Exercise prompt:
Until you reach the line containing "Given: Select the Lines combo box text", reproduce each line of the listing exactly, please, and include that line as well.

Listed entries:
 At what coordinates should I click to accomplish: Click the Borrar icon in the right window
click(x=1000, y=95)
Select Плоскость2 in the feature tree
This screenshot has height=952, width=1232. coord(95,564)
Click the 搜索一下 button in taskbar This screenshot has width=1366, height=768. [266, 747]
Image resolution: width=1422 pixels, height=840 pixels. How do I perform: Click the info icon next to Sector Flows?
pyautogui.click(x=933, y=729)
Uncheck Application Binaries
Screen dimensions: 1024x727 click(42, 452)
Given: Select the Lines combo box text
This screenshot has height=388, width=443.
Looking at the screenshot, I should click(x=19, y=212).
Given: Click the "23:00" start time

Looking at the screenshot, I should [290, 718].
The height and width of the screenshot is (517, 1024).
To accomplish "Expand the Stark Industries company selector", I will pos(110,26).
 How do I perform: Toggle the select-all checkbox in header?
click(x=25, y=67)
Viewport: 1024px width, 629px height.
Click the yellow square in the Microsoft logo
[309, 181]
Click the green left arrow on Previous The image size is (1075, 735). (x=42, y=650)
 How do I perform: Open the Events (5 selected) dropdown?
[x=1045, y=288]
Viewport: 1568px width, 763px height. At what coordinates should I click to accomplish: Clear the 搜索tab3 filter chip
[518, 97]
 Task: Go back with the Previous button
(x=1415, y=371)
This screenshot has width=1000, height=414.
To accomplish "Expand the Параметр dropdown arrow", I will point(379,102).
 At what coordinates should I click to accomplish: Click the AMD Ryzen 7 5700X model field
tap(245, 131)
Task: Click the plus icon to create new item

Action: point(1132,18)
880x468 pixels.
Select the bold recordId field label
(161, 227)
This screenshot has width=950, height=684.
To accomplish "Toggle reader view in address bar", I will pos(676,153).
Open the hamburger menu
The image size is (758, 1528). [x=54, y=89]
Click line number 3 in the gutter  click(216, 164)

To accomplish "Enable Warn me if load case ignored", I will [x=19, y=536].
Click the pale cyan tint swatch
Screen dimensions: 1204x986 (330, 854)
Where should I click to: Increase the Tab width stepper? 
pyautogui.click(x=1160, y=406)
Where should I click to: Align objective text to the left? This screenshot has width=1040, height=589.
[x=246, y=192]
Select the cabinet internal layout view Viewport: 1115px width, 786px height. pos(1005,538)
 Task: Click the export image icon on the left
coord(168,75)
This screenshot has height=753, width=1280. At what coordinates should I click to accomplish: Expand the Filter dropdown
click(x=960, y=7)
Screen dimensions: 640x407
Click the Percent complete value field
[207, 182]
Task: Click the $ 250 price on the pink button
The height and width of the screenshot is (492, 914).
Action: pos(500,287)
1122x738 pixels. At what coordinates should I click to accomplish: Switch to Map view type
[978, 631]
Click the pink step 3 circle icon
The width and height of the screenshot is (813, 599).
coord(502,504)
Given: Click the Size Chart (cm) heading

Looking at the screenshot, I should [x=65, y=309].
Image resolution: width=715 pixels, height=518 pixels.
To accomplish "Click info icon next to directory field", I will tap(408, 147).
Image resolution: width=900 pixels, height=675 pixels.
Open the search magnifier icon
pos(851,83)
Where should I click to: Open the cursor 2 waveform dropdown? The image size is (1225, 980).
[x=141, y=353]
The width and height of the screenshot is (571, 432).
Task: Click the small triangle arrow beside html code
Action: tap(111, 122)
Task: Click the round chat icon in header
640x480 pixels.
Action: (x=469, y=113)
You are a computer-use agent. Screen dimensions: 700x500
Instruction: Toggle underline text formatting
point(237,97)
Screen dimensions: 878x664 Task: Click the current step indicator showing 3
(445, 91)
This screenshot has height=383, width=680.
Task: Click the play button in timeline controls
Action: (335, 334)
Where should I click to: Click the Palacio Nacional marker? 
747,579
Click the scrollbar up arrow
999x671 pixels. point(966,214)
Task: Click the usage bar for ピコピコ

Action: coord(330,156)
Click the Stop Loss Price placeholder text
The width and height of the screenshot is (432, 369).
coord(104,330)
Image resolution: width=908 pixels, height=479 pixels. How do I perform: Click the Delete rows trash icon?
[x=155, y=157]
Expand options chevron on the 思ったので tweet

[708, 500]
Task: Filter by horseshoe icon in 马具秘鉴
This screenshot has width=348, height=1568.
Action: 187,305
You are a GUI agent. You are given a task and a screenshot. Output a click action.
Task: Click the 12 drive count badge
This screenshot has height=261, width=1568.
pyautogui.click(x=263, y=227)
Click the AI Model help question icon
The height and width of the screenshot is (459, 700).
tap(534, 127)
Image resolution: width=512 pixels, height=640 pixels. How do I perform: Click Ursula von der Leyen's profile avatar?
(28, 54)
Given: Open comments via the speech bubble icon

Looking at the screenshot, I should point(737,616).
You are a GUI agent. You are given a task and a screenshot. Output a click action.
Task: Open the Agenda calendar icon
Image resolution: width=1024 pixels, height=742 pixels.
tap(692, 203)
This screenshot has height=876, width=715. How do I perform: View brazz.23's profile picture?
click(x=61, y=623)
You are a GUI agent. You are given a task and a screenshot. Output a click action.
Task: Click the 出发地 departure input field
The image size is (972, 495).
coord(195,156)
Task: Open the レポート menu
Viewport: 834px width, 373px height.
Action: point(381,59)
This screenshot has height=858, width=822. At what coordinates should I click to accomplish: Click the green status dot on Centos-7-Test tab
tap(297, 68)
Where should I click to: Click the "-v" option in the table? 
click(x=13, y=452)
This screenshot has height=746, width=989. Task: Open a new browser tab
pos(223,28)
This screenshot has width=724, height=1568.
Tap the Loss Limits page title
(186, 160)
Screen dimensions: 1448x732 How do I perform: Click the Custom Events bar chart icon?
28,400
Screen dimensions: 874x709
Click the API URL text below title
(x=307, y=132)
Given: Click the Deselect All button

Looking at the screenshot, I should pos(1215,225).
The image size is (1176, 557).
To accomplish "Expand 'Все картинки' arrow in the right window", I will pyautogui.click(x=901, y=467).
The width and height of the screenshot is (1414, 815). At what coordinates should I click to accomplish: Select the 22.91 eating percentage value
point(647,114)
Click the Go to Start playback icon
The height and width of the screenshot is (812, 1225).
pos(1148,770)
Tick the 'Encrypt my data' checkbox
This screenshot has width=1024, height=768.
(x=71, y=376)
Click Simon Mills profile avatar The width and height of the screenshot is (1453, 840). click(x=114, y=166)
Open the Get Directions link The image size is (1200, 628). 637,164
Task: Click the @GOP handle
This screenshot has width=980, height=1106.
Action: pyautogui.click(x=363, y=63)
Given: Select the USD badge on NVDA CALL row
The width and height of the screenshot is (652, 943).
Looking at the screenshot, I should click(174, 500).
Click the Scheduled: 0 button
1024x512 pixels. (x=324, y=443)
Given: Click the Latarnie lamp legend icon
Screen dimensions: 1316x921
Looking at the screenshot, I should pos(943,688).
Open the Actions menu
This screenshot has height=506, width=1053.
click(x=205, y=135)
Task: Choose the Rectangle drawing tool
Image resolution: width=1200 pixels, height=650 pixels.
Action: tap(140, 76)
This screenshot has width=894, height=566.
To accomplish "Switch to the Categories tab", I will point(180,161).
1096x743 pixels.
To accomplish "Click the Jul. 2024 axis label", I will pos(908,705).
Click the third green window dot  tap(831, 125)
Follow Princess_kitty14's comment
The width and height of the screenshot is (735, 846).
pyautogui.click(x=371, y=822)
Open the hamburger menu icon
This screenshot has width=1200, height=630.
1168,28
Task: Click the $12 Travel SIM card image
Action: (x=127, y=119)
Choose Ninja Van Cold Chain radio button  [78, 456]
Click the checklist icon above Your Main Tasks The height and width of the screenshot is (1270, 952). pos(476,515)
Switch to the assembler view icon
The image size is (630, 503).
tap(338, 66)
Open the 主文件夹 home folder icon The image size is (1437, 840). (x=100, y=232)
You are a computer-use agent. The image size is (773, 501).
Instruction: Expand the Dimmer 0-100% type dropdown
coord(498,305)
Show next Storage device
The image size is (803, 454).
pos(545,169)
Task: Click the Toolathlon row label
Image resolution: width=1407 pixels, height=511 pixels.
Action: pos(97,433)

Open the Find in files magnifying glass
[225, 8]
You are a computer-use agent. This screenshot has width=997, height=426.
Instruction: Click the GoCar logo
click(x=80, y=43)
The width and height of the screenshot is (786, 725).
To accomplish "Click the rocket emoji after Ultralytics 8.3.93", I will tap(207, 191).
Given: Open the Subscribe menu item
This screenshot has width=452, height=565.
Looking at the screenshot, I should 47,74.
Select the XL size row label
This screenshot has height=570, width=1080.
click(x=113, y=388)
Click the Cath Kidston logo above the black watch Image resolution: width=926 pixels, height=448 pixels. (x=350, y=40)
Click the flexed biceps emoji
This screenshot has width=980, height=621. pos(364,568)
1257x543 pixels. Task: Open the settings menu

Response area:
 At what coordinates should I click to accomplish: Click the Borrar icon in the right window
click(x=1000, y=95)
Select Плоскость2 in the feature tree
This screenshot has height=952, width=1232. coord(95,564)
Click the 搜索一下 button in taskbar This screenshot has width=1366, height=768. [266, 747]
Image resolution: width=1422 pixels, height=840 pixels. How do I perform: Click the info icon next to Sector Flows?
pyautogui.click(x=933, y=729)
Uncheck Application Binaries
Screen dimensions: 1024x727 click(42, 452)
Given: Select the Lines combo box text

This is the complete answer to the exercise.